Fragmento de origen:
▬▬▬▬▬▬

Dado que Francia es el único país del mundo que reivindica este modelo de laicidad republicana, es preciso defenderlo con uñas y dientes, porque encarna una tradición surgida de la revolución y de la separación entre la Iglesia y el Estado. Pero esto no supone afirmar que es superior a todos los demás y, por lo tanto, exportable. Querer imponer este modelo a todos los pueblos del mundo sería a la vez imperialista y suicida. Muy distinto de Ghassan Tueni, el padre Sélim Abou, rector de la Universidad Saint-Joseph, presente en la famosa velada de Beirut, era un magnífico jesuita que me hacía pensar en Michel de Certeau. Freudiano convencido, antropólogo anticolonialista, gran conocedor de Latinoamérica y Canadá, había estudiado la trágica epopeya de la república jesuita de los guaraníes, y sus reflexiones sobre la «cuestión de la identidad» le habían llevado a preferir el cosmopolitismo frente a cualquier idea de asignación, incluyendo la confesional. Por otro lado, Abou destacaba que cuanto más se extendía la globalización económica más se intensificaba, en respuesta, una reacción identitaria igual de brutal, como si la homogeneización de las maneras de vivir, bajo el efecto del mercado, viniera acompañada de la búsqueda de unas supuestas «raíces». Desde esta perspectiva, la mundialización de los intercambios económicos producía una exacerbación de las angustias identitarias más reaccionarias: terror a la abolición de las diferencias sexuales, a la disolución de las soberanías y las fronteras, miedo a la desaparición de la familia, del padre, de la madre, odio a los homosexuales, a los árabes, a los extranjeros, etc.

Frente a esta espiral infernal, Sélim Abou se remitía al famoso juicio de Montesquieu:

«Si yo supiera de algo beneficioso para mi nación que fuera ruinoso para otra, no se lo propondría a mi príncipe, porque soy hombre antes que francés o, mejor dicho, porque soy necesariamente hombre y francés solo por azar. Si supiera de algo beneficioso para mí y perjudicial para mi familia, lo apartaría de mi mente. Si supiera de algo beneficioso para mi familia y no para mi patria, trataría de olvidarlo. Si supiera de algo beneficioso para mi patria y perjudicial para Europa o beneficioso para Europa y perjudicial para el género humano, lo vería como un crimen».

Ese era el mejor antídoto –decía Sélim Abou– contra las provocaciones exacerbadas de Jean-Marie Le Pen, quien repetía hasta la saciedad su adhesión a los principios de una jerarquía de las identidades basada en la endogamia generalizada: prefiero a mis hijas antes que a mis sobrinas, a mis sobrinas antes que a mis vecinas, a mis vecinas antes que a las desconocidas y a las desconocidas antes que a mis enemigos. Por consiguiente, prefiero a los franceses antes que a los europeos, y por último, entre los demás países del mundo, a los que son mis aliados y aman a Francia.

«No hay nada más regresivo para la civilización y la socialización que establecer una jerarquía de las identidades y las pertenencias»

▬▬▬▬▬▬

Registros extraídos:
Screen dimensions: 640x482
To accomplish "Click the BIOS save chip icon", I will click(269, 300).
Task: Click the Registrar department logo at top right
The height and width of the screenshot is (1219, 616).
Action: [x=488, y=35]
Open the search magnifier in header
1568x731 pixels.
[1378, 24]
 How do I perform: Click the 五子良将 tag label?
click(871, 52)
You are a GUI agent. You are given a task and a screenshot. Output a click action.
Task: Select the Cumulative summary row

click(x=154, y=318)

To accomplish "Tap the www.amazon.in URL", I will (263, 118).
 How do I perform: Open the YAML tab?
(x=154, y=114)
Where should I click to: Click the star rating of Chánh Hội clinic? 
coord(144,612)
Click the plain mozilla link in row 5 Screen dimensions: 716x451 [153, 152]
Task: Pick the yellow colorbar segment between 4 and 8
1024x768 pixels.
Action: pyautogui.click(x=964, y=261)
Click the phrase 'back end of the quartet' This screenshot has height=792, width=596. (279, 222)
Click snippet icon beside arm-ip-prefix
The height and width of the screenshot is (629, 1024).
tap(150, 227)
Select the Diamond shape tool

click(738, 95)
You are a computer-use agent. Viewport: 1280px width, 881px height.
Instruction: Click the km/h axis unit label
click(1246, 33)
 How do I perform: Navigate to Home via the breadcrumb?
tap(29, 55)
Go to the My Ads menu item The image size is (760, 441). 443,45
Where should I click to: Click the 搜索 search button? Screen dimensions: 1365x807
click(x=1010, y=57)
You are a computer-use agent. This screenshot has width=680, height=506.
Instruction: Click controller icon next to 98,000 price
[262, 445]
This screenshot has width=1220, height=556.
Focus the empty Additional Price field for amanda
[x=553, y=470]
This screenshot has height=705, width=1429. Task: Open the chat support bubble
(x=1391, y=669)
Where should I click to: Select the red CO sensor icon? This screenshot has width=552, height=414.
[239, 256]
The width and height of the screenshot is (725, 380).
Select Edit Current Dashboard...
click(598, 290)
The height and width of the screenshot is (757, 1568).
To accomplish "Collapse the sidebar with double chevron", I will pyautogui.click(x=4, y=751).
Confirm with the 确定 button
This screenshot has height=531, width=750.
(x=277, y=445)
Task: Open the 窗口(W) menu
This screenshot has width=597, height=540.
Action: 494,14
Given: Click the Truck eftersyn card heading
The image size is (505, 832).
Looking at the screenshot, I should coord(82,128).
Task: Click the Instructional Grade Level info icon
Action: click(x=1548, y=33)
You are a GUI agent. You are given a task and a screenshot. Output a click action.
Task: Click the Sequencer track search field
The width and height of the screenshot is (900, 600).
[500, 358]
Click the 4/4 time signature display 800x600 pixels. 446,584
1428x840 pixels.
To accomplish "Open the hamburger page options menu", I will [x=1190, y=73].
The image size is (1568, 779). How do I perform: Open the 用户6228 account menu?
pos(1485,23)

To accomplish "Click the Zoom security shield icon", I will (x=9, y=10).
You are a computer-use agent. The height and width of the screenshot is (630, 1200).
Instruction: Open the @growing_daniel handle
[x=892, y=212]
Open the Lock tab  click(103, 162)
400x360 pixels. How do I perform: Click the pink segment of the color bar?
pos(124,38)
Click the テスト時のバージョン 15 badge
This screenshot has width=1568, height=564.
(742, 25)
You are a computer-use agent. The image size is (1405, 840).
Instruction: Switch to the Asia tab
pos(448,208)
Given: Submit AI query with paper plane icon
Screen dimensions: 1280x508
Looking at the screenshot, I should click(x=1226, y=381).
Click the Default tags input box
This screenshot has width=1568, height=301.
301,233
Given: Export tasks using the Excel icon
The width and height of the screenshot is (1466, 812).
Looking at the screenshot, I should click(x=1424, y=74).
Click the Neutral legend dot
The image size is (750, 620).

▬▬▬▬▬▬

Tareas y ejercicios:
A) Según el fragmento sobre Sélim Abou, ¿de qué universidad era rector?
B) Extrae del fragmento sobre Sélim Abou el texto que va desde "Ese era el mejor" hasta "aman a Francia.".

Resultados:
A) De la Universidad Saint-Joseph.

B)
Ese era el mejor antídoto –decía Sélim Abou– contra las provocaciones exacerbadas de Jean-Marie Le Pen, quien repetía hasta la saciedad su adhesión a los principios de una jerarquía de las identidades basada en la endogamia generalizada: prefiero a mis hijas antes que a mis sobrinas, a mis sobrinas antes que a mis vecinas, a mis vecinas antes que a las desconocidas y a las desconocidas antes que a mis enemigos. Por consiguiente, prefiero a los franceses antes que a los europeos, y por último, entre los demás países del mundo, a los que son mis aliados y aman a Francia.